Le faible taux de chômage sur le deuxième trimestre en France (selon le BIT) cache une hausse constante, de mois en mois. Et les jeunes sont touchés de plein fouet.

Le taux de chômage de jeunes repasse au-dessus de 20% au deuxième trimestre.
Le taux de chômage de jeunes repasse au-dessus de 20% au deuxième trimestre. © Maxppp / Fred HASLIN

Un chiffre en trompe-l’œil. Le nombre de chômeurs (au sens du Bureau International du Travail), sans activité et en recherche active, a baissé en moyenne au deuxième trimestre par rapport aux trimestres précédents : -0,7 point, pour atteindre 7,1%. Mais il augmente si l'on prend en compte l'évolution mois après mois, note l'Insee.De 5,6% en avril, il passe à 8,1% fin juin... La tendance est clairement à la hausse, et elle devrait s'inscrire dans la durée.

La situation est particulièrement préoccupante pour les jeunes de moins de 25 ans. Leur taux de chômage repasse au-dessus des 20% au deuxième trimestre. Et ils seront plusieurs centaines de milliers à faire leur entrée sur le marché du travail en septembre, alors même que les entreprises n'embauchent plus.

Boom du "sous-emploi"

Autre enseignement de la période : l'explosion de ce que l'Insee appelle le "sous-emploi". C'est à dire le nombre de personnes en poste, à temps plein ou à temps partiel, qui déclarent des journées non travaillées à cause du chômage partiel. Ce taux a bondi de 12 points en moyenne au deuxième trimestre, hausse inédite depuis que l'indicateur existe.

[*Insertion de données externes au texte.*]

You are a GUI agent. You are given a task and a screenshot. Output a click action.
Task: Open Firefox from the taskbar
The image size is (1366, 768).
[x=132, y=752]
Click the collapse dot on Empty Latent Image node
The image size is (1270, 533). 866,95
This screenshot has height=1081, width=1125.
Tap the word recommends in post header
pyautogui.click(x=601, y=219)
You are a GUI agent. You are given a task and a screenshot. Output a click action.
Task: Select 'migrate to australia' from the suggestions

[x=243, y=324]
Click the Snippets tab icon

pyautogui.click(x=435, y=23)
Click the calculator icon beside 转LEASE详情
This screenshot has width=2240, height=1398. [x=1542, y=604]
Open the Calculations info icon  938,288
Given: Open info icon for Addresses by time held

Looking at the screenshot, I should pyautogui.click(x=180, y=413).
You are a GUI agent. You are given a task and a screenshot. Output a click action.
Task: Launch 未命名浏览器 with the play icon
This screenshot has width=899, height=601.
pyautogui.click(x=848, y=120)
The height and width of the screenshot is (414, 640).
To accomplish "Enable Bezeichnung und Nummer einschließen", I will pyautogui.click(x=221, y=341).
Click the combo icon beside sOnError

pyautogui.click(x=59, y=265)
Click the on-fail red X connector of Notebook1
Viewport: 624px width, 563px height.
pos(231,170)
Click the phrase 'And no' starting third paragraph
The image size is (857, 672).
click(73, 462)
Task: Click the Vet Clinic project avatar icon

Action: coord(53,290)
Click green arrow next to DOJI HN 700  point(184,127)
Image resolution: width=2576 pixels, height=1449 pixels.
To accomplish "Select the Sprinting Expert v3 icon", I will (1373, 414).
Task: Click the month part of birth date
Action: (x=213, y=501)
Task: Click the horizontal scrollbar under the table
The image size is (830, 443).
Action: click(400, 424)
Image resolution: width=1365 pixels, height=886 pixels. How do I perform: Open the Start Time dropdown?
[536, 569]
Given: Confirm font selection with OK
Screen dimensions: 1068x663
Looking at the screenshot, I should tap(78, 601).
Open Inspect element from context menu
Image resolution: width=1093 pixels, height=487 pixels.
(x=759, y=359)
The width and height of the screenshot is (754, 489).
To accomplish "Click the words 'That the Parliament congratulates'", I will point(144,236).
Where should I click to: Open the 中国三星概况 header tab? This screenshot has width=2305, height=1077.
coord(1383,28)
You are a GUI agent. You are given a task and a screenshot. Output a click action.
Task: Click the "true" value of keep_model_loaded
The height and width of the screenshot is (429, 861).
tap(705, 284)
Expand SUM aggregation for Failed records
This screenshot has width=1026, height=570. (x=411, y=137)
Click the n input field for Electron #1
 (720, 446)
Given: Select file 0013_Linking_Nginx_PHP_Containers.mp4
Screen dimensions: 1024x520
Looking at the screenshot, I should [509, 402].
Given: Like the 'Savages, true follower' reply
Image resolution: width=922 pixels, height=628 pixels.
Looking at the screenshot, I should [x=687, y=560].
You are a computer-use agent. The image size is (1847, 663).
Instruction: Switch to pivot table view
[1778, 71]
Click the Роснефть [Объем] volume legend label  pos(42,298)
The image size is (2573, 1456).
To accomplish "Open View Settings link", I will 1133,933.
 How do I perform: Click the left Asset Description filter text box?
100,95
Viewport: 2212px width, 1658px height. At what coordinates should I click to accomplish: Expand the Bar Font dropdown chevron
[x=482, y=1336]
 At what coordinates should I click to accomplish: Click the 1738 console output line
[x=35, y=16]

Au-delà du taux de chômage en lui-même, l'Insee enregistre une forte augmentation du nombre de Français qui se trouvent dans ce qu'il appelle le "halo du chômage". Ils ne sont pas comptabilisés comme chômeurs, parce qu'ils n'ont pas été en mesure d'enclencher une recherche active d'emploi au printemps. Soit parce qu'ils n'ont pas pu se déplacer pendant le confinement, soit parce qu'ils n'ont pu répondre à aucune offre. Mais leur nombre a fortement augmenté: 767.000 entre le premier et le deuxième trimestre.